__PROVIDED RECORDS__:
----
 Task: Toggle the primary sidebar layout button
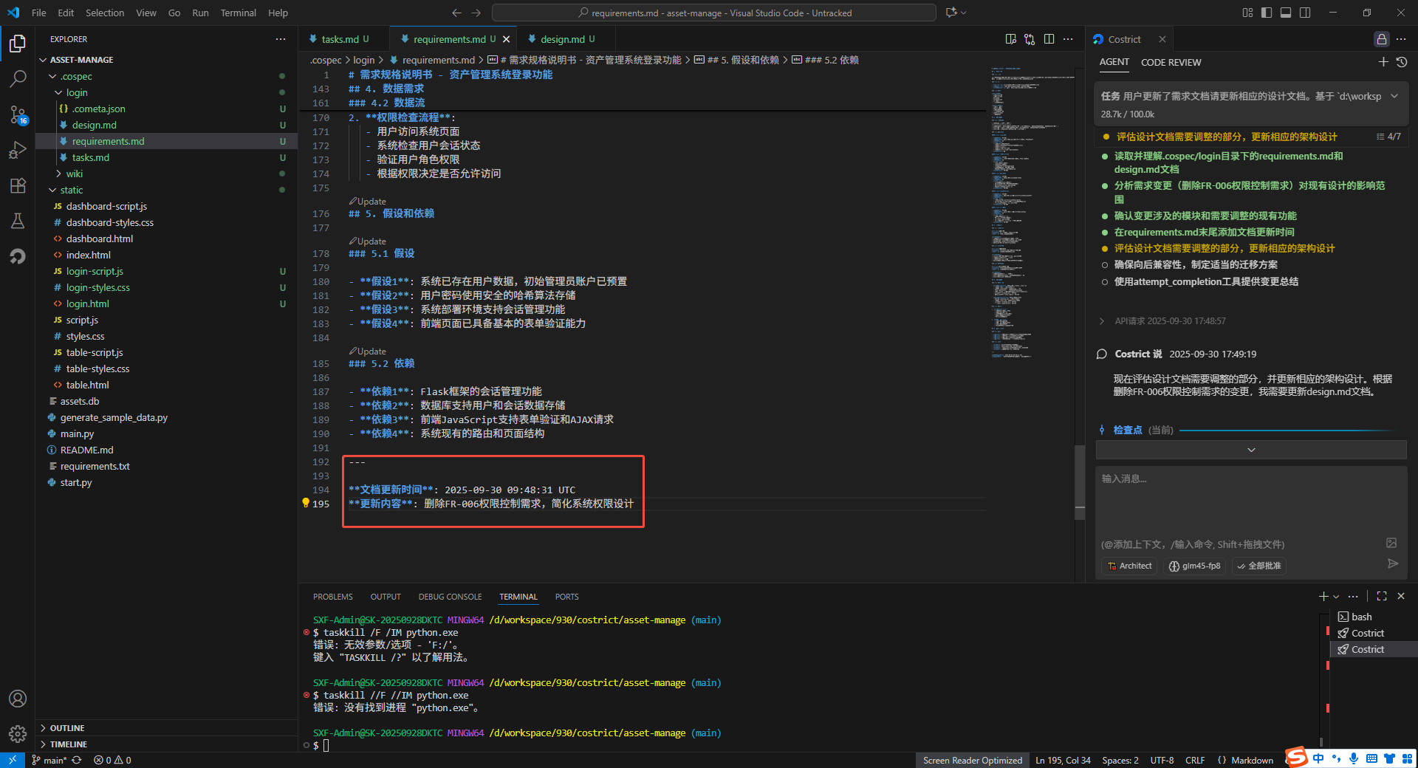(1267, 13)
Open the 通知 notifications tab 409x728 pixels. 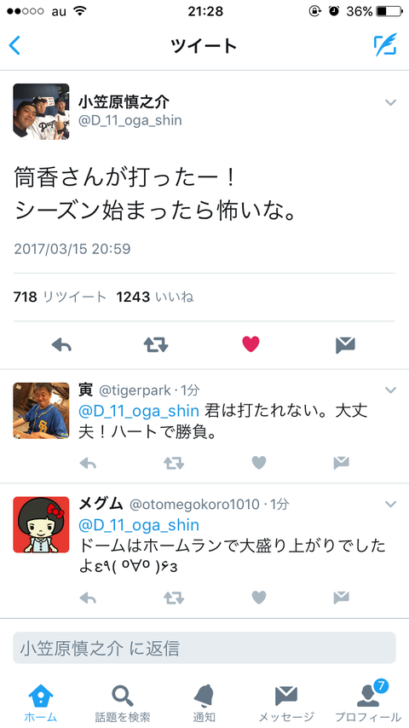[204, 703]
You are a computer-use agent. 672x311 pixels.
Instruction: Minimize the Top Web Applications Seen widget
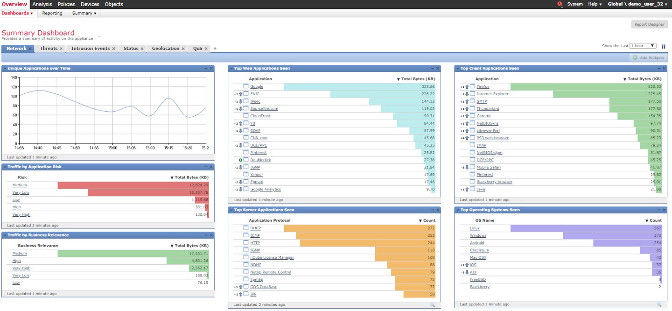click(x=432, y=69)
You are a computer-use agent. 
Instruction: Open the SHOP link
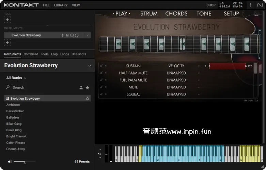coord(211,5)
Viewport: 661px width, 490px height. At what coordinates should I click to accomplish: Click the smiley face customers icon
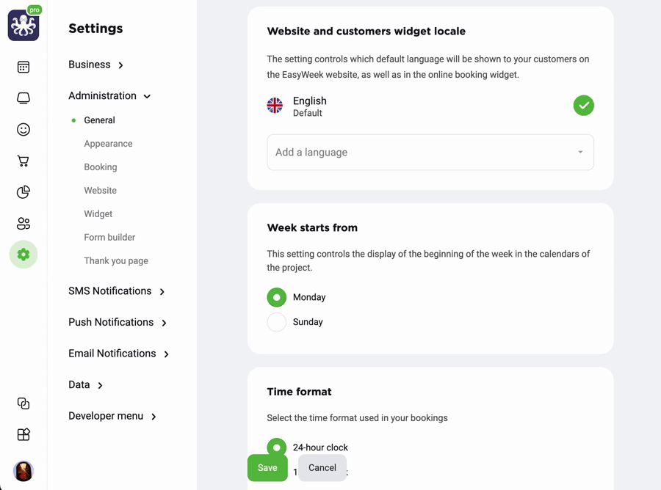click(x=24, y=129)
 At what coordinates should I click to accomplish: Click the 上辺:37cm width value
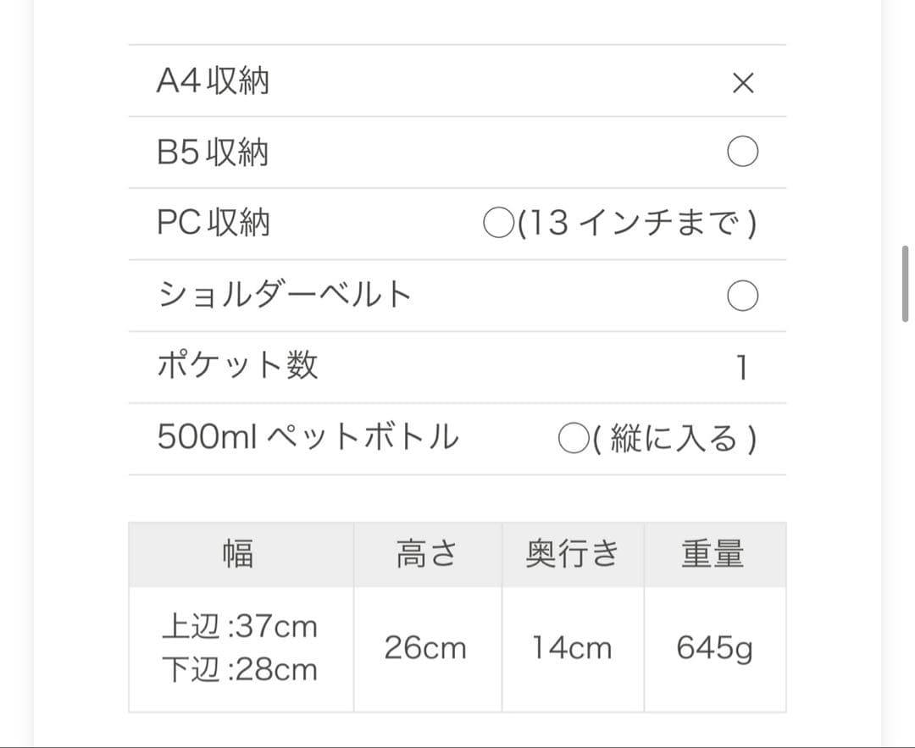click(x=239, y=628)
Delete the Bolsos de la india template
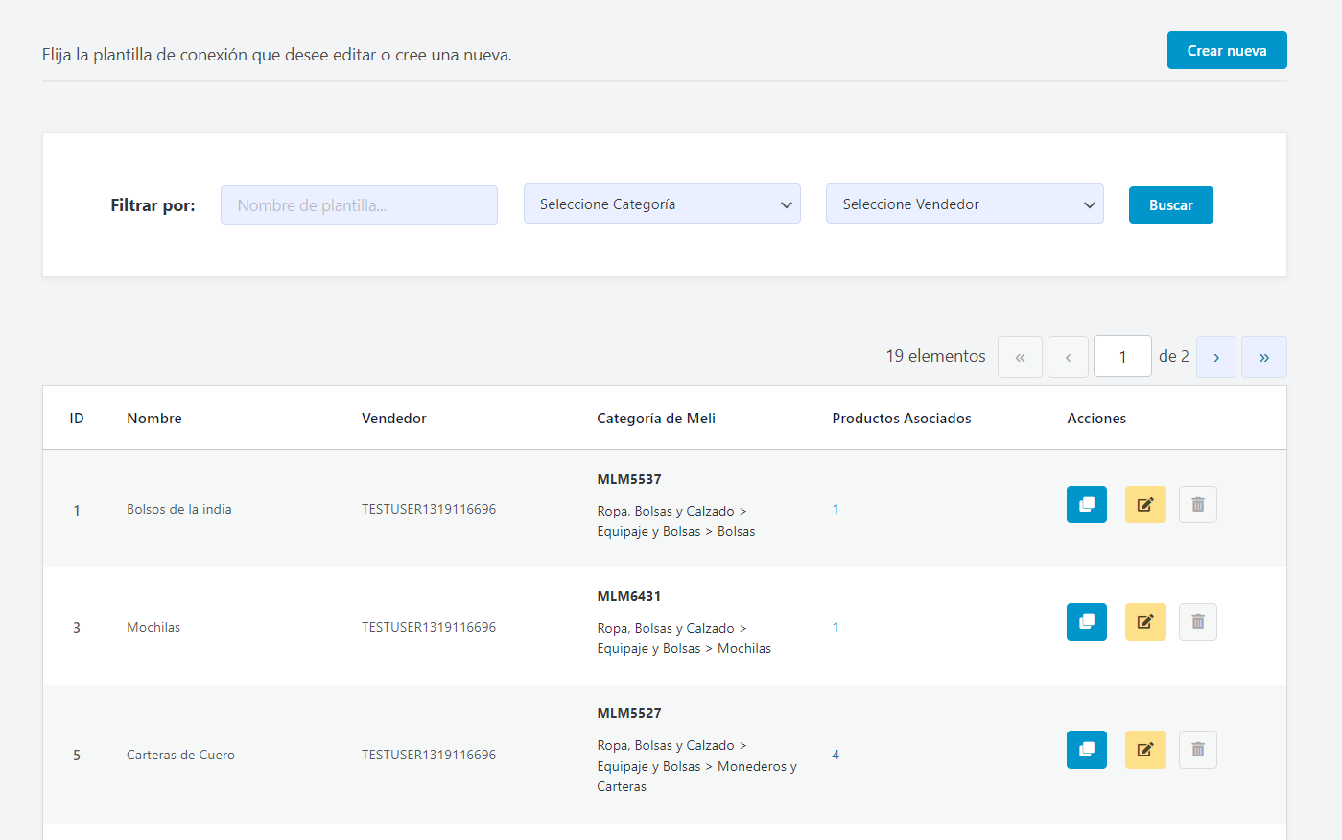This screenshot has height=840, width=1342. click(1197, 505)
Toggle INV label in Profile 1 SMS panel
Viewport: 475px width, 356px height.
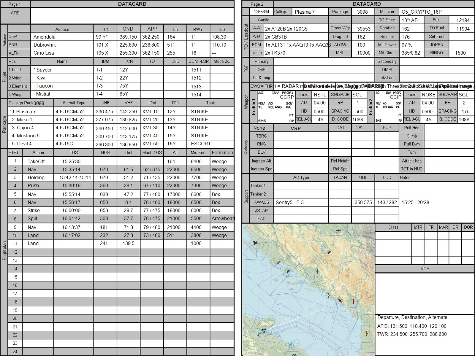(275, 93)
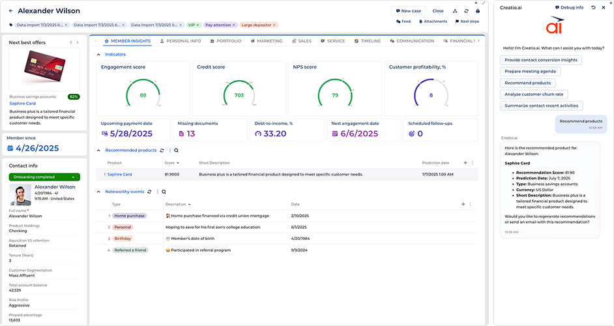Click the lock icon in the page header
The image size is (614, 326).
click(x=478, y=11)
----
__DIRECTION__:
Give the part of the records that opens with the line containing "Delete the Bolsos de la india template" and closes with the end of the records as a JSON list of strings, one string per line, with blank lines omitted. Leave the pictures out of the answer.

__SOLUTION__:
[
  "Delete the Bolsos de la india template",
  "This screenshot has height=840, width=1342. click(1197, 505)",
  "Toggle INV label in Profile 1 SMS panel",
  "Viewport: 475px width, 356px height.",
  "(275, 93)",
  "Click the lock icon in the page header",
  "The image size is (614, 326).",
  "click(x=478, y=11)"
]